At dawn on 21 June 2016, according to the Jordanian military, a car crossed over from Rukban on Syrian territory and managed to reach a Jordanian army outpost designated for the distribution of humanitarian aid to refugees. The car exploded, killing 6 and injuring 14 Jordanian soldiers.

Jordanian minister of foreign affairs Nasser Judeh said in a press conference "we don't need a hideous terrorist attack like this one to prove to the world the legitimacy of our security concerns". He added "we will not put the lives of our soldiers and our country at risk because this is not Jordan's problem alone, this is an international responsibility", "Jordan has provided for refugees what no other country has, with regard to its resources. We will not allow anyone to take the higher moral ground". Jordan afterwards declared its northern and eastern borders closed military areas, and stressed that the armed forces' border guards will not tolerate any uncoordinated movements approaching its borders and that force will be decisively used against it.

Despite this, HRW continued to condemn Jordan, most recently on 7 September 2016, due to deteriorating life conditions in Rukban after humanitarian aid was halted due to fears from further terror attacks against the Jordanian army and international humanitarian aid agencies.

During Angelina Jolie's visit to Syrian refugee camps in Jordan on 9 September 2016, she made the following statement during a press conference: "This is not a problem of Jordan's making, or that Jordan should be left to bear alone. Jordan has been warning for years that they could reach a point where they on their own could do no more. The world has known about the situation on the berm for months but no solution has been put forward."

Another attack happened on 17 December 2016, 3 km north of the border in Syria. The bombing targeted a warehouse while it was distributing clothes to refugees, resulting in 2 dead and 15 injured Syrians. On 21 January 2017, according to the Syrian Observatory for Human Rights, a third explosion went off in the camp by a car bomb. 4 Syrians were killed and 14 were injured, the injured were evacuated by the Jordanian army into a medical facility.

A Jordanian military source said a car bomb exploded in the market area of the camp on 3 May 2017, killing four Syrians and injuring others. Jordan began blocking aid deliveries to the camp from early 2018.

On 23 August 2018, Russian spokeswoman Maria Zakharova claimed that hundreds of ISIL and Jabhat al-Nusra members were hiding among the refugees inside the camp, using them as human shields, with the knowledge of the U.S. military at Al-Tanf. In September 2016 Alice Wells, the then-U.S. Ambassador to Jordan, made the claim that the refugee camp housed a variety of different people possibly including armed groups and terrorists. However, the prevalence of IS fighters in the camp is disputed by the camp's civilian Shura governing council.

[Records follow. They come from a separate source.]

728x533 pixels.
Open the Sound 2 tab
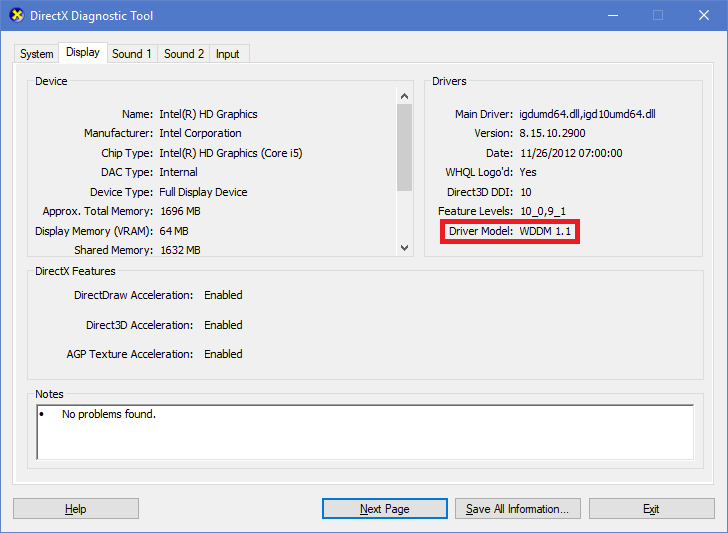[184, 54]
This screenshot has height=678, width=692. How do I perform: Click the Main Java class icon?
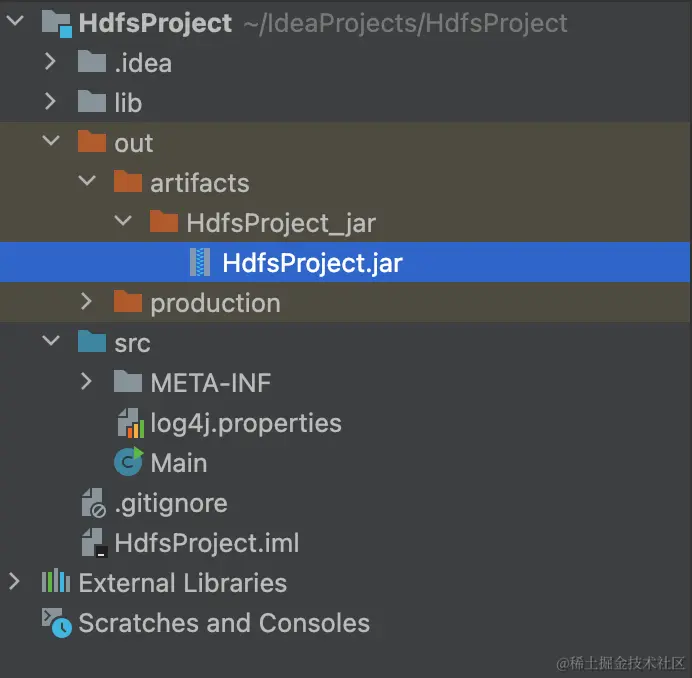pos(128,462)
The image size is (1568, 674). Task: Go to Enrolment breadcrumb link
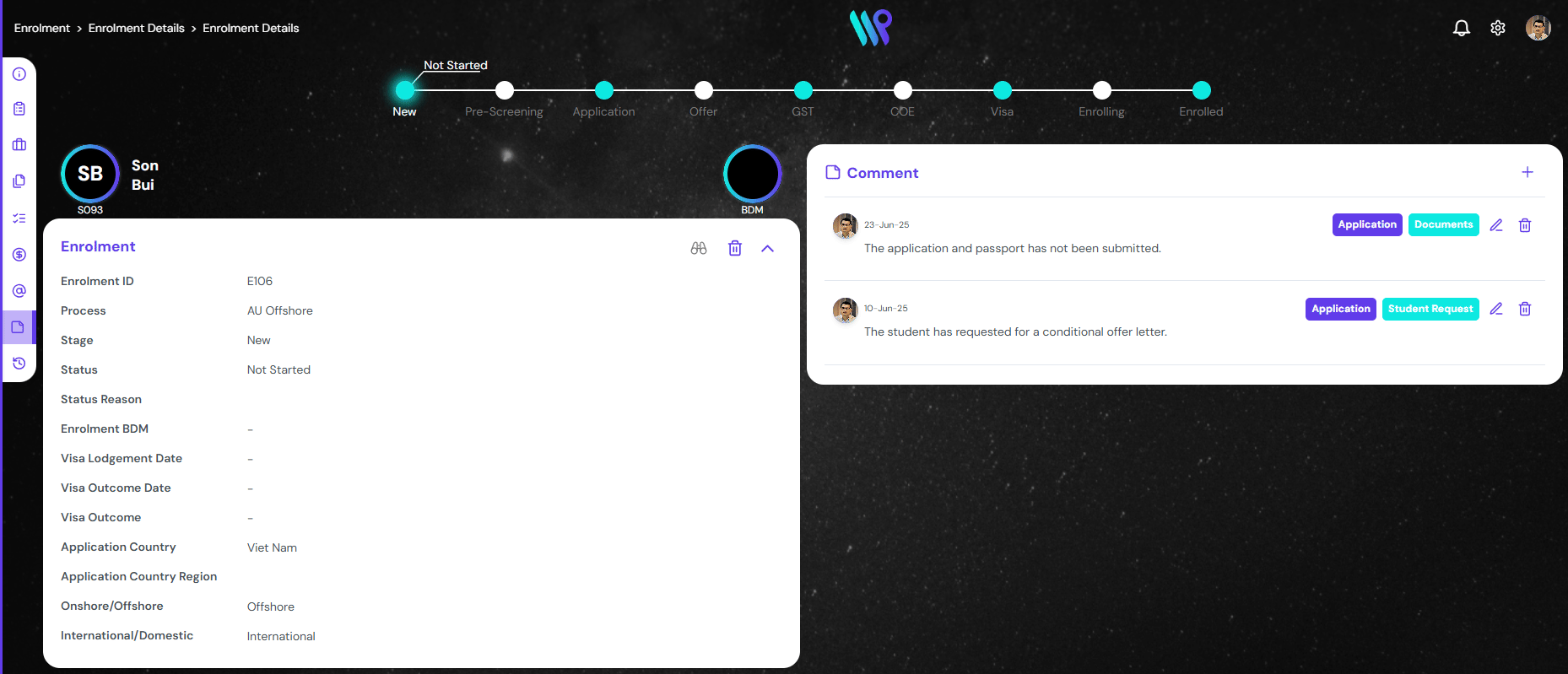[x=42, y=28]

In October 2018, UNICEF estimated that 45,000 people live at the camp. Other estimates are of 50,000 or even 70,000. In October, relief workers and refugees said the Syrian army blockaded the roads and prevented aid from reaching the camp, in an attempt to force frightened refugees into reconciliation. Western sources say it was part of a Russian backed effort to pressure US and rebel forces to leave their base at nearby al-Tanf, while a Russian military source blamed the United States as responsible for security in the area. UNICEF reported that two infants died in the camp in early October, and called for urgent action, and one local NGO reported 14 civilians had died from late September to 10 October.

In January 2019, eight children were reported to have died at the Rukban camp due to cold weather and inadequate medical care, with the total number of refugees at the camp estimated at 45,000, 80% women and children. Rukban received its first aid delivery in three months on 7 February 2019 with the United Nations and the Syrian Arab Red Crescent reaching the camp with 118 trucks packed with food supplies, basic medicines, education items and children's recreational kits. Aid workers had arrived on the night of 6 February after arduous negotiations with the Syrian government. The aid convoy was expected to spend a week distributing material to the camp's residents.

In April 2019, UNOCHA estimated that 36,000 people were still living in the camp, and that 7,000 had left "in the last month or so."
As of 23 May, 13,153 people in 16 groups have left Rukban and been transported to five shelters in Homs governorate; constituting more than a third of Rukban's population of nearly 42,000.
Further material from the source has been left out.